Hi everyone I have the following problem. I'd appreciate any help.
Let $\{Y_n:n\in \mathbb{N}\}$ be a sequence of real valued random variables on a probabilility space $(\Omega,\mathscr{F}, P)$. Let $n\ge 1$ a fixed integer. Define $Z_n=(Y_1,\ldots,Y_n)$ and $W_n=(Y_{n+1},\ldots)$.
i) Show that $W_n$ and $Z_n$ are independent.
ii) Assume furthermore that the random variables $Y_n$ are identically distributed, that is the distribution function satisfies $F_{Y_n}=F_{Y_m}$ for every $0\le n<m<\infty$. Then prove that for every $n\ge 1$, $Z_n$ and $W_n$ have the same distribution.
For i) what I proved using Dynkin classes is that $\mathcal{T}_n =\sigma \left( \bigcup_{k=n+1}^\infty \sigma(Y_k) \right)$ and $\mathcal{B}=\sigma\left(\bigcup_{k=1}^n \sigma(Y_k) \right)$ are independent under $P$, where $\sigma(Y_k)$ is the minimum sigma algebra which makes $Y_k$ measurable.
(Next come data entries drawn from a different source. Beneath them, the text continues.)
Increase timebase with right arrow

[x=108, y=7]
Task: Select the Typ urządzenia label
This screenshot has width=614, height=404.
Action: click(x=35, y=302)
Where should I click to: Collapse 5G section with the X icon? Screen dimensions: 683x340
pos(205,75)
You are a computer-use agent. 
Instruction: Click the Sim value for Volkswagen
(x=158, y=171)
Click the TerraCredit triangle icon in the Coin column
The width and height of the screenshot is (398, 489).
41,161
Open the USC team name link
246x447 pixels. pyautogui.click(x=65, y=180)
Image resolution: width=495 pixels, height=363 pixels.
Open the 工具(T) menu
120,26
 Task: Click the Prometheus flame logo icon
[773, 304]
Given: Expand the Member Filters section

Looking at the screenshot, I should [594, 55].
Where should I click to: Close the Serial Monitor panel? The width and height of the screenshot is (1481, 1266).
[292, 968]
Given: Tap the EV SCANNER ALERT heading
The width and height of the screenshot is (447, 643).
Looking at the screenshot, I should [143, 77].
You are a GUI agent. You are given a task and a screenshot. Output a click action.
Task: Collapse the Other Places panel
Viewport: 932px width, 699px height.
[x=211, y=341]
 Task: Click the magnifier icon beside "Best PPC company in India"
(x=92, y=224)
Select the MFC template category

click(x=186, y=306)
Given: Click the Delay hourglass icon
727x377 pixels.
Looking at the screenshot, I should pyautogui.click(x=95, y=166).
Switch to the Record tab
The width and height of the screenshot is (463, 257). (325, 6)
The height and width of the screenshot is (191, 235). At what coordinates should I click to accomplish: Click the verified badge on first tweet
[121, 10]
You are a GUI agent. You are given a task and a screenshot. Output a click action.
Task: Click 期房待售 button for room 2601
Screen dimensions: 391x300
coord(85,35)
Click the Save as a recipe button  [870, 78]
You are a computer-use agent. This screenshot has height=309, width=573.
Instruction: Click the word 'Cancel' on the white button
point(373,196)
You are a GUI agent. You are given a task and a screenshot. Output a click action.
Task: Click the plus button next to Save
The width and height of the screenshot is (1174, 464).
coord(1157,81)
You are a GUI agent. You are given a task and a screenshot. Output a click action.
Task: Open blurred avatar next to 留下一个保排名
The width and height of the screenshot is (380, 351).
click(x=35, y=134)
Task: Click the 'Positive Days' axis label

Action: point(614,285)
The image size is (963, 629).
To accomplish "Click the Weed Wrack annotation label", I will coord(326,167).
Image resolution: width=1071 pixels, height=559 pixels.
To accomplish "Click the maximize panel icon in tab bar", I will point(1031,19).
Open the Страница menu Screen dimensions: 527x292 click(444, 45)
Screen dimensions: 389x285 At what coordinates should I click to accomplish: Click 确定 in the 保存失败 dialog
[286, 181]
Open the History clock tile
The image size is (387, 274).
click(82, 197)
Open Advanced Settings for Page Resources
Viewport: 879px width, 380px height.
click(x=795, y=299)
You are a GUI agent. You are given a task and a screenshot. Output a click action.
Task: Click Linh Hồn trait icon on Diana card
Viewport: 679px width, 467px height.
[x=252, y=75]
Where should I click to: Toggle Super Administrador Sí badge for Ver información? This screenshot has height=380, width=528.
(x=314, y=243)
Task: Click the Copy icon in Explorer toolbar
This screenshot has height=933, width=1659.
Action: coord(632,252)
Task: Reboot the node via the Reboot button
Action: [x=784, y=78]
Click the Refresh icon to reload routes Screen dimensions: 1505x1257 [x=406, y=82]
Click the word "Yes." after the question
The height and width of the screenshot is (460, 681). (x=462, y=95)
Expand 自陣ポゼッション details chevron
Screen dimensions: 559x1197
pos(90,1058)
But from here I'm not sure how to conclude.
For $ii)$ I don't understand what is the distribution of an infinite dimensional random vector.
I have no experience working with infinite dimensional random vectors. I'd appreciate any help please. (If someone considers it necessary I can add the proof of the independence using Dynkin classes, but this is standard.)